Copy the lines below word for word, all of them, and leave the pictures out.
________________
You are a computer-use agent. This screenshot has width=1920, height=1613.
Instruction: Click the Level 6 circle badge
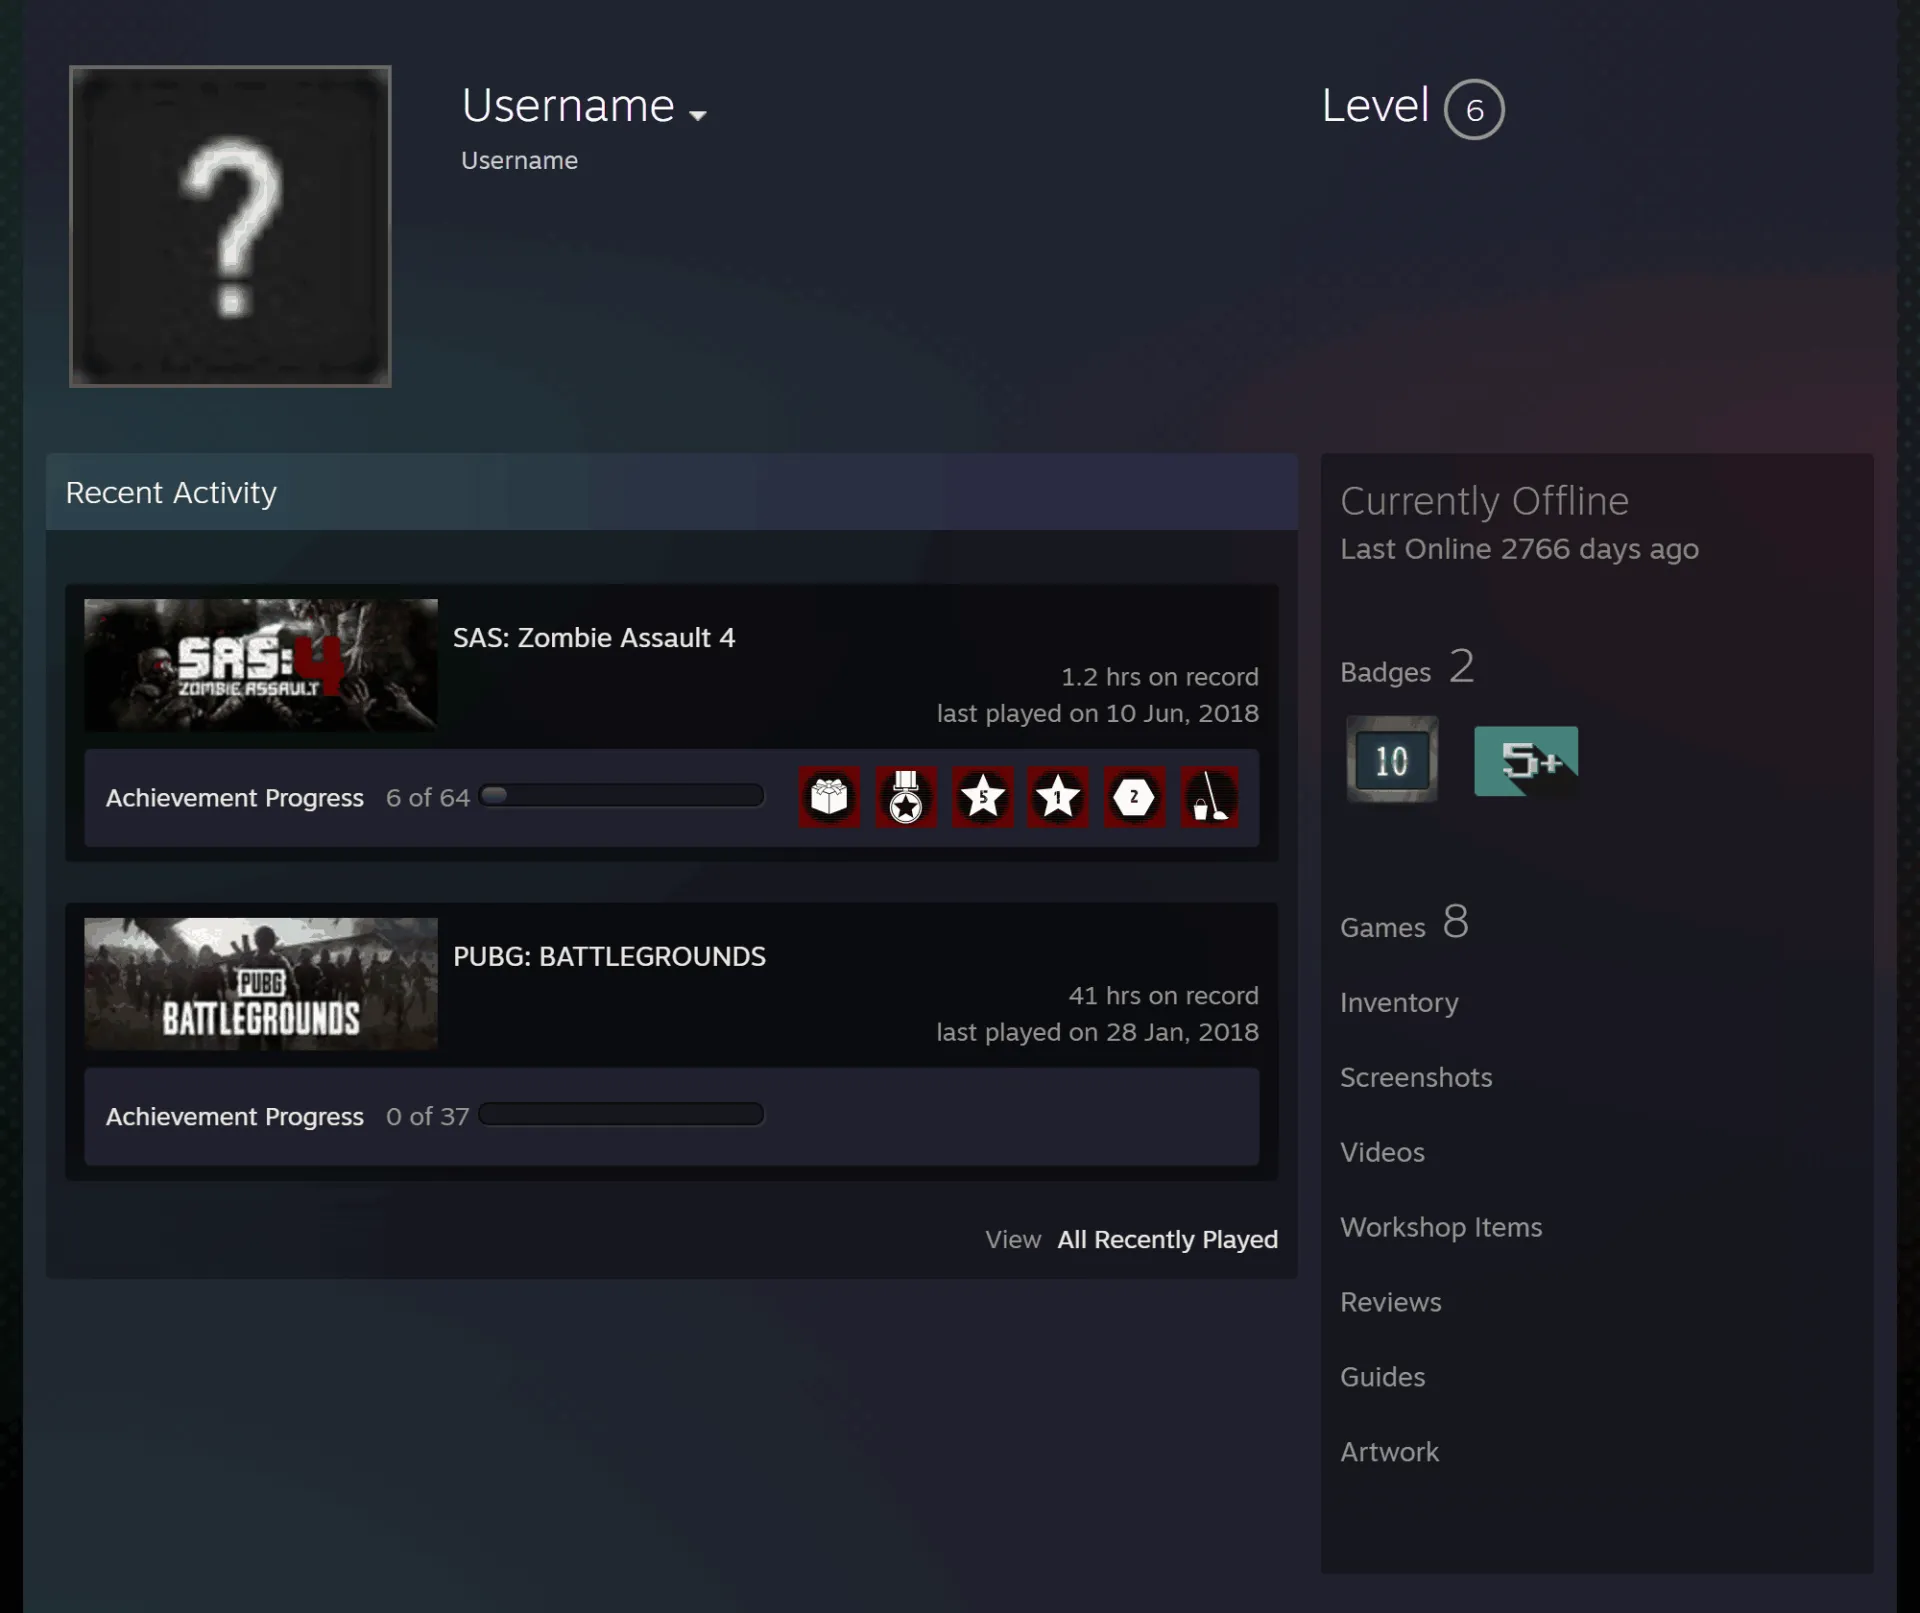click(1474, 109)
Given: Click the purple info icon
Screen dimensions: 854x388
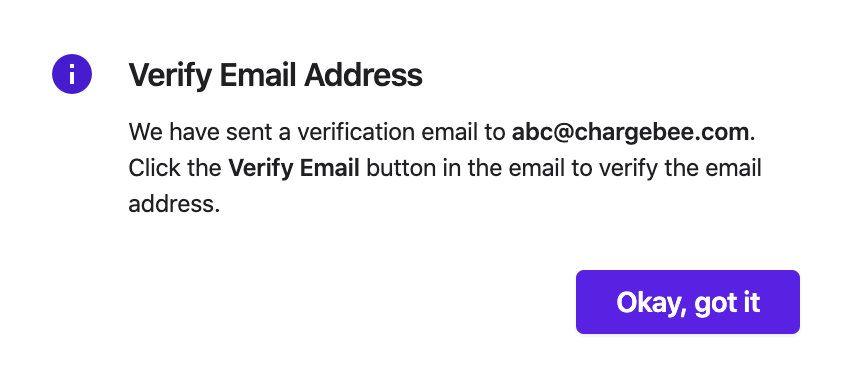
________________
• _Exercise output_:
You are a computer-use agent. This screenshot has width=1920, height=1613.
Instruction: Click the Level 6 circle badge
click(1474, 109)
Given: Click the purple info icon
Screen dimensions: 854x388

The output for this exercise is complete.